Windows 8版 iTunes、アップルは興味なし

マイクロソフトは、最新OSであるWindows 8のプラットフォーム(「メトロ」)に、アップルiTunesを求めているようです。世界で最も人気の高いソフトウェア提供所であるiTunesですが、アップル社幹部らの意向は、Windows 8のユーザーがiTunesを使えるようになるのは当面ない...というもの。米国のApple Insiderが伝えています。

マイクロソフトの代表が今週CNNに語ったところによると、アップルは、iTunesをWindows 8のモダンなUI(ユーザーインターフェース)に統合すべく開発を進めることに、あまり乗り気ではないとのことです。

「Windows 8版のiTunesが登場するのは当面ない。iTunesは非常に人気が高いし、受け入れ態勢は準備万端だ。いろいろ試してはいるんだが」と、マイクロソフトのWindows部門の財務所長。

iTunesはWindows 8においても入手可能ではありますが、モダンなUIバージョンがなく、タブレットのユーザーはキーボードやマウスがないため、同プログラムを使うことが困難になっています。ましてWindows RTなどでは、iTunesを使うことは全く不可能です。RTはARMプロセッサーで動いており、非マイクロソフトのソフトウェアは使えません。

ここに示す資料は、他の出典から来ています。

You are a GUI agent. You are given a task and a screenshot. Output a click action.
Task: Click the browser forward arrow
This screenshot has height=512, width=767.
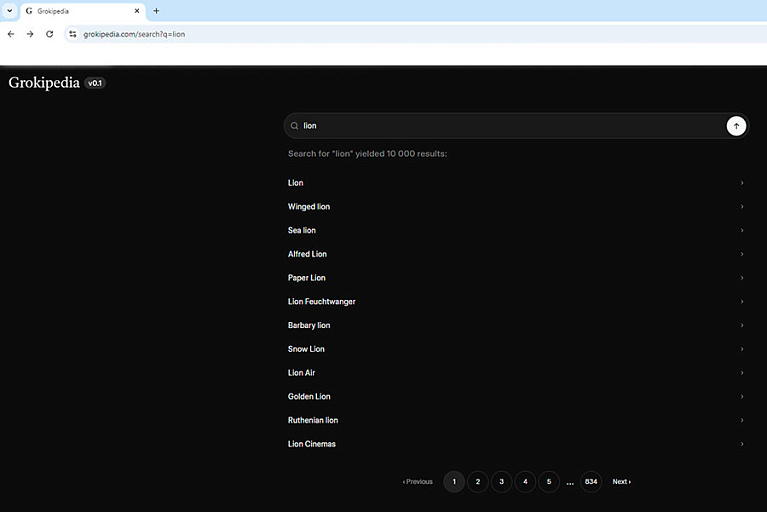pos(30,34)
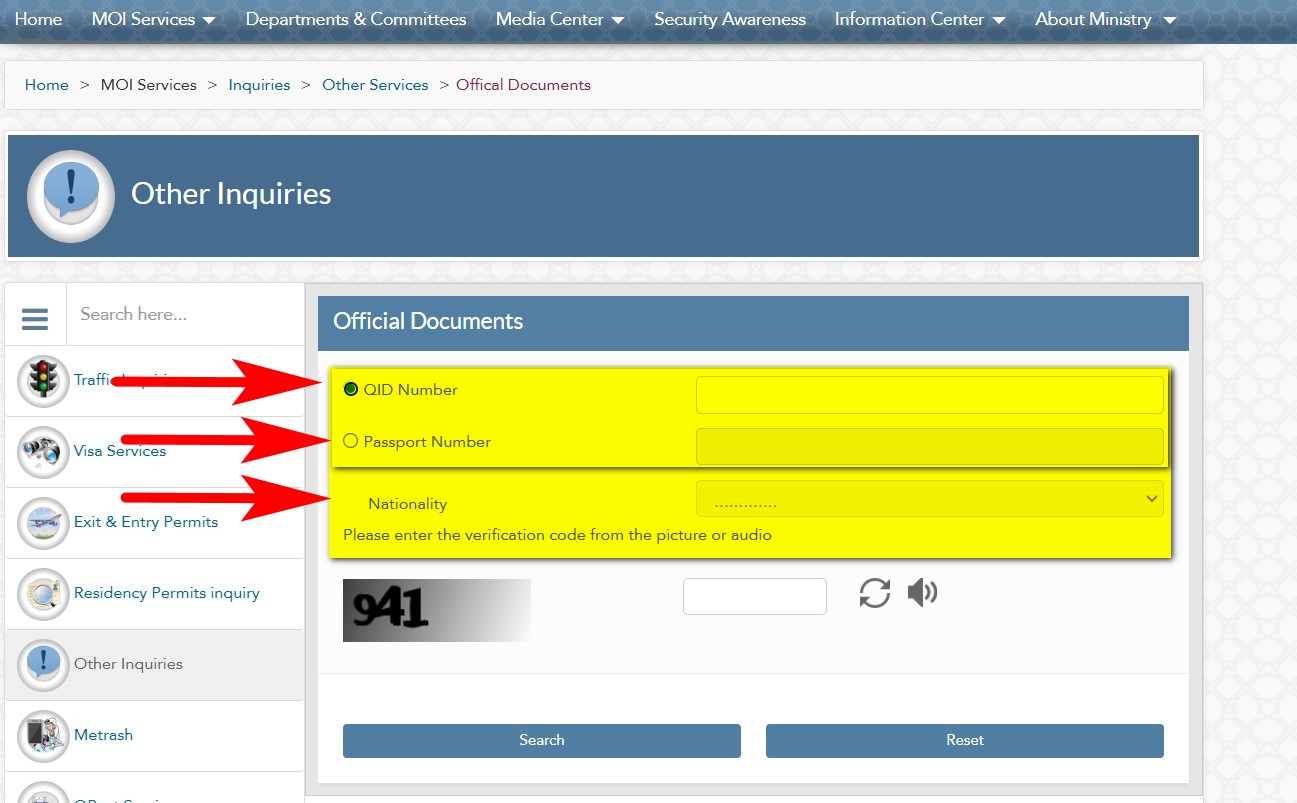Viewport: 1297px width, 803px height.
Task: Click the Metrash sidebar icon
Action: point(43,735)
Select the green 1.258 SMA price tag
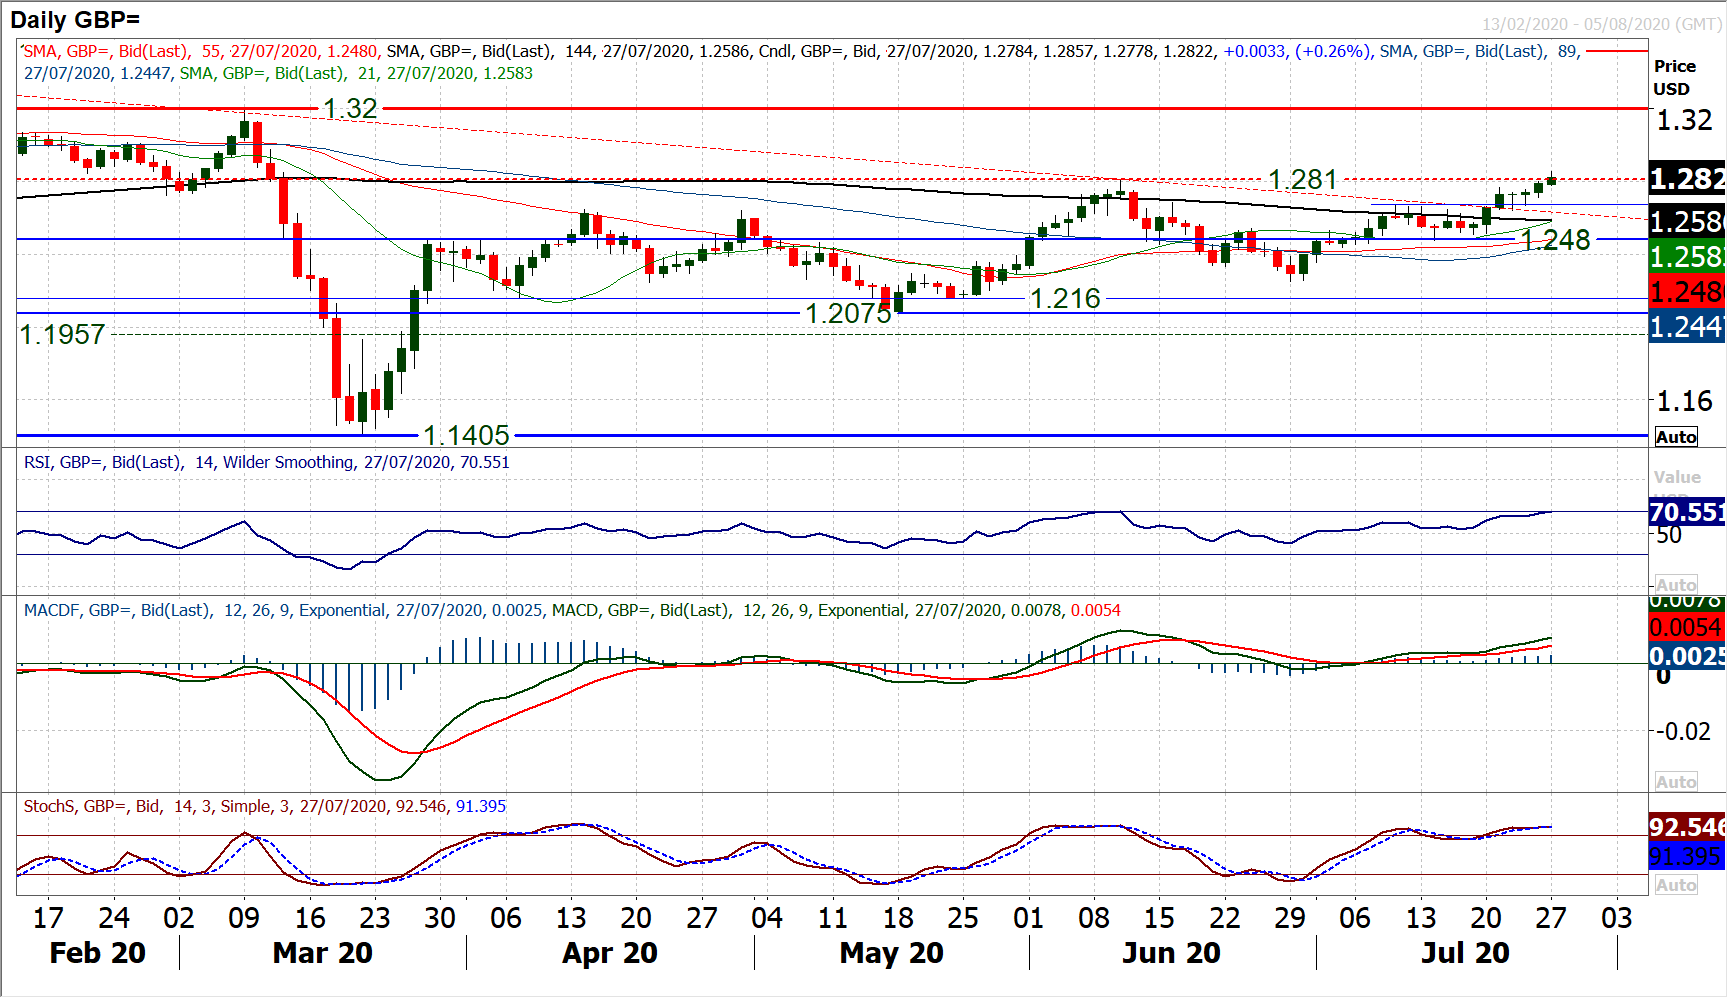Screen dimensions: 1728x998 (1686, 257)
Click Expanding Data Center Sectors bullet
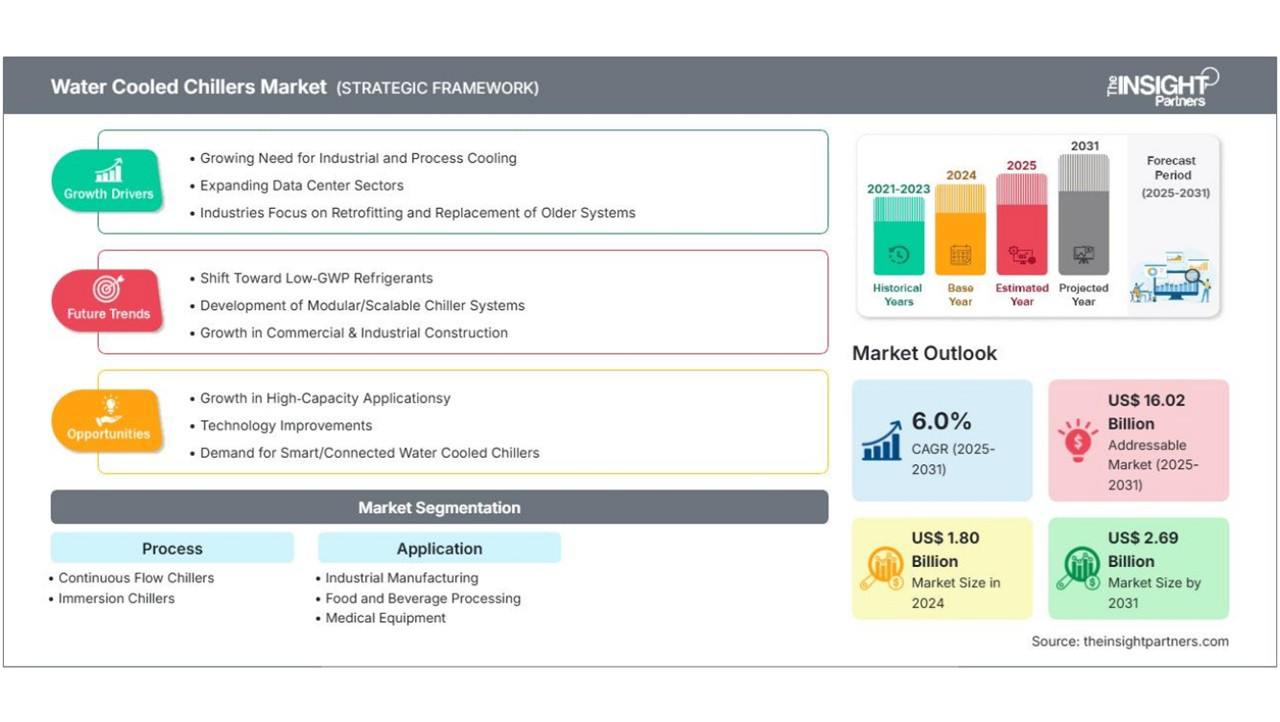This screenshot has height=722, width=1280. click(x=301, y=185)
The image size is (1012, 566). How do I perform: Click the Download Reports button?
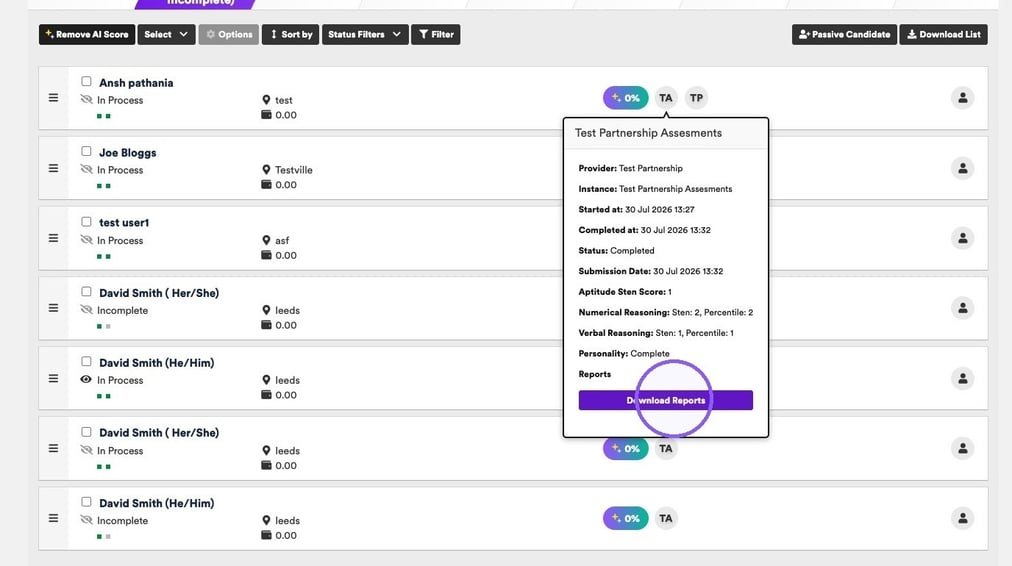point(665,400)
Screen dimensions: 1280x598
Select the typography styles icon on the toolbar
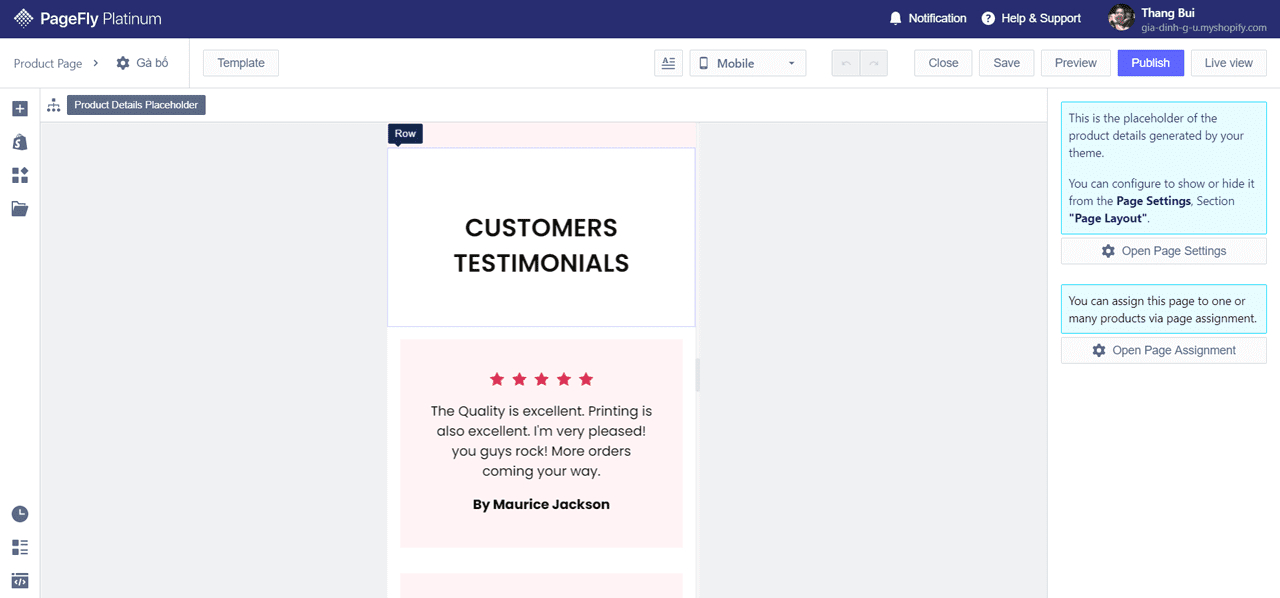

アップルは過去、Macのアプリケーションを気前よく、マイクロソフトのWindowsに組み込んでいました。Windowsは、世界中のほとんどのPCのオペレーティングシステムです。しかし昨今のタブレット市場の急成長で、アップルこそ王様になりました。Windows 8のタブレットも市場シェアの一部をつかんでいるとはいえ、アップルがWindowsをしばらく無視したとしても、その影響は軽微です。

Windows 8では、6万を超えるアプリが手に入ります。ユーザーはすでに総計で約2億5000万のアプリをダウンロード済み。しかしマイクロソフトの狙いは、アップルiTunesのApp Storeにある人気の高いアプリすべてのWindows 8バージョンを、休暇シーズンまでに入手可能な状態にすることです。

マイクロソフト製アプリに関する最近の数値や推計は、Windows 8が出だしから躓いていることを示しています。マイクロソフトはWindows 8が発表される前の10月、その3か月後にあたる2月までに、10万のアプリを用意できると予測していました。しかし6か月経過しても、Windows 8は、その半分を少し超える数しか用意できませんでした。